I have consumed media in the absence of such warnings that, had such a warning been present, I would have likely chosen to defer. In some cases this has had consequences I would have preferred to avoid.

Comment author: tut 03 March 2013 09:03:25AM *  5 points [-]

I haven't, but I think that were trigger warnings are appropriate is in things that hurt a few people disproportionately. If something hurts everyone that reads it you shouldn't write it at all, and if it hurts no one more than it is worth it isn't a case for trigger warnings. But if it is something that needs to be said to many people, and there is a significant group (perhaps those that have had a certain experience) who would suffer a lot from reading it, then you put a trigger warning that would be recognized by that group at the top.

TLDR If most people never care about trigger warnings, then they might work as intended.

Comment author: erratio 03 March 2013 06:03:03PM *  2 points [-]

I have chosen not to Google something that I was warned would involve seeing particularly horrific images.

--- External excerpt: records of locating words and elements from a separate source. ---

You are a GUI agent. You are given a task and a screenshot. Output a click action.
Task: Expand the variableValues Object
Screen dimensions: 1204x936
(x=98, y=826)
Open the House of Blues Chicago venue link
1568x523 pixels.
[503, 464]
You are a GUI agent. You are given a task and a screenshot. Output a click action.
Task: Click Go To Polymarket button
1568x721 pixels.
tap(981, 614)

I imagine that if said topic was put in blog post form with a trigger warning up the top, I would probably choose not to read it.

EDIT: It's probably worth adding that I adopted this policy after discovering the hard way that there are things out there I would really prefer not to see/hear about.

Comment author: torekp 03 March 2013 04:18:19PM 2 points [-]

I've decided not to listen to some radio segments because of such warnings. Similar principle.

Comment author: Qiaochu_Yuan 03 March 2013 06:21:42PM 1 point [-]

Have you had an experience that might cause you to be triggered by the kind of thing that gets trigger warnings?

Comment author: [deleted] 04 March 2013 01:03:56PM 0 points [-]

I haven't, but I have never experienced a serious trauma that I don't want to be reminded to me, so I'm not the kind of person that people who write trigger warnings are thinking about.

Comment author: Decius 03 March 2013 09:32:27PM *  0 points [-]

I know a person who chose not to read something (MAX Punisher #1) based on my warning of explicit sexual violence.

Anecdotal and incomplete, but most of an example case...

Comment author: fubarobfusco 01 March 2013 11:38:40PM 2 points [-]

Agreed — Bostrom's classification "psychological reaction hazard" seems like it should include "trigger" as a subset — both the original sense of "PTSD trigger" and the more general sense that seems popular today, which might be expanded as "information that will remind you of something that it hurts to be reminded of."